→ TASK GOAL
Return the following lines and nothing else: the one holding "You are a GUI" and all those after it in the records below, unchanged, minus any pictures.
────────────────────────────────────────
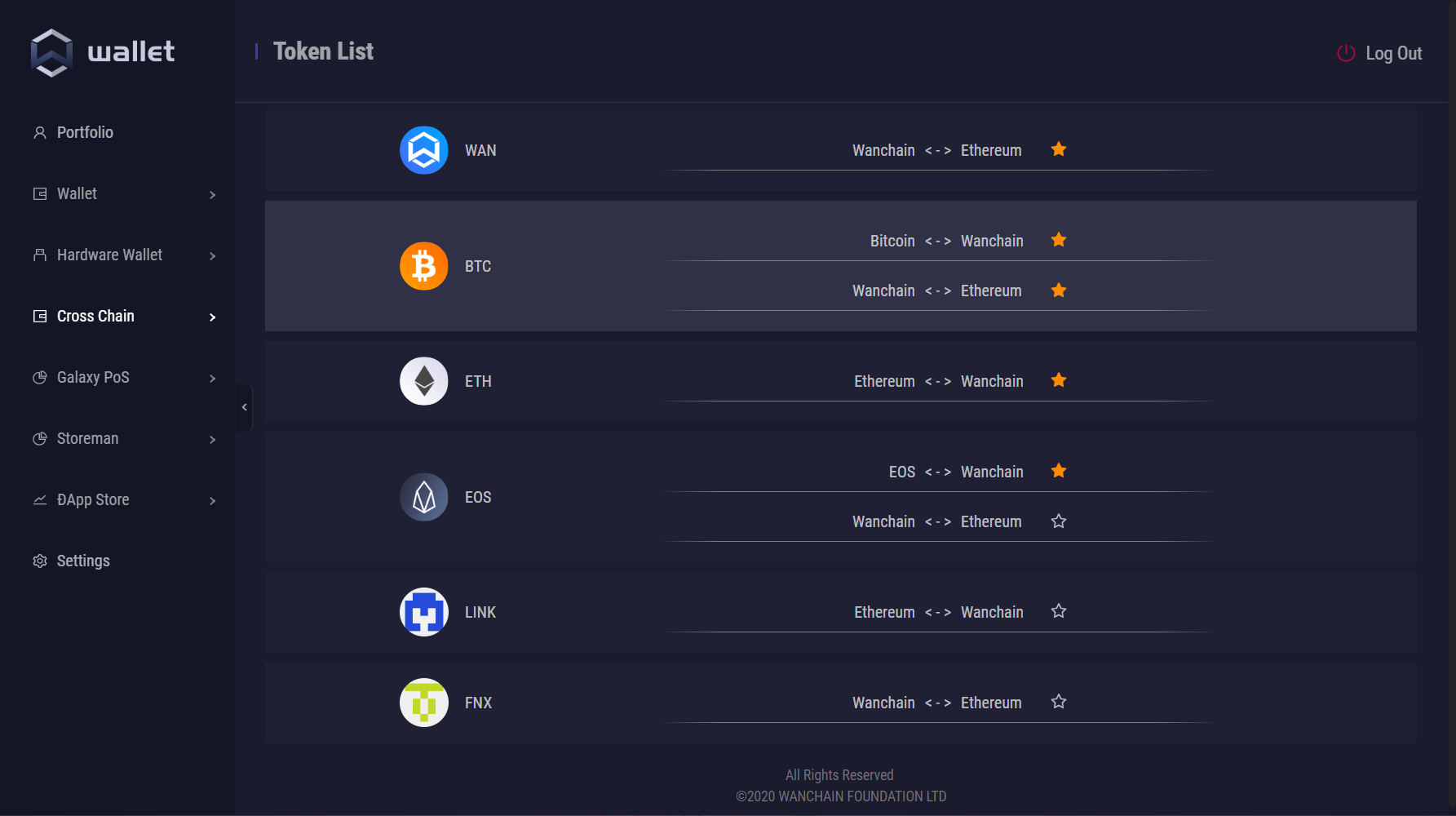Click the Wanchain wallet logo

click(x=103, y=53)
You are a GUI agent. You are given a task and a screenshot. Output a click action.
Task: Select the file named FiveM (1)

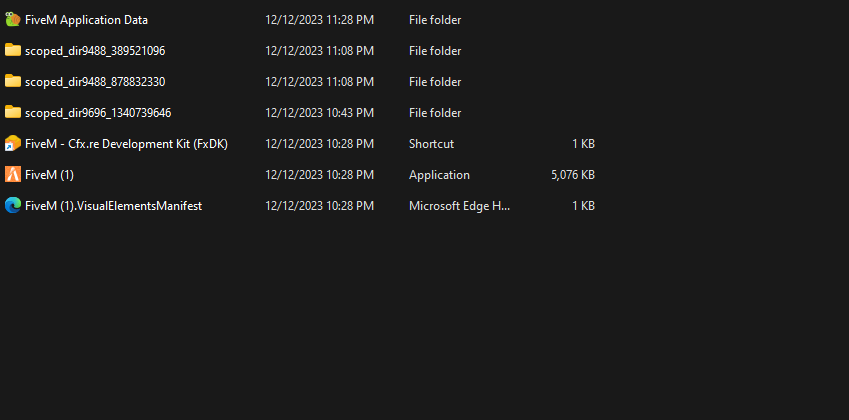coord(49,175)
────────────────────────────────────────
→ RESPONSE FOR THIS EXERCISE
You are a GUI agent. You are given a task and a screenshot. Output a click action.
Task: Select the file named FiveM (1)

coord(49,175)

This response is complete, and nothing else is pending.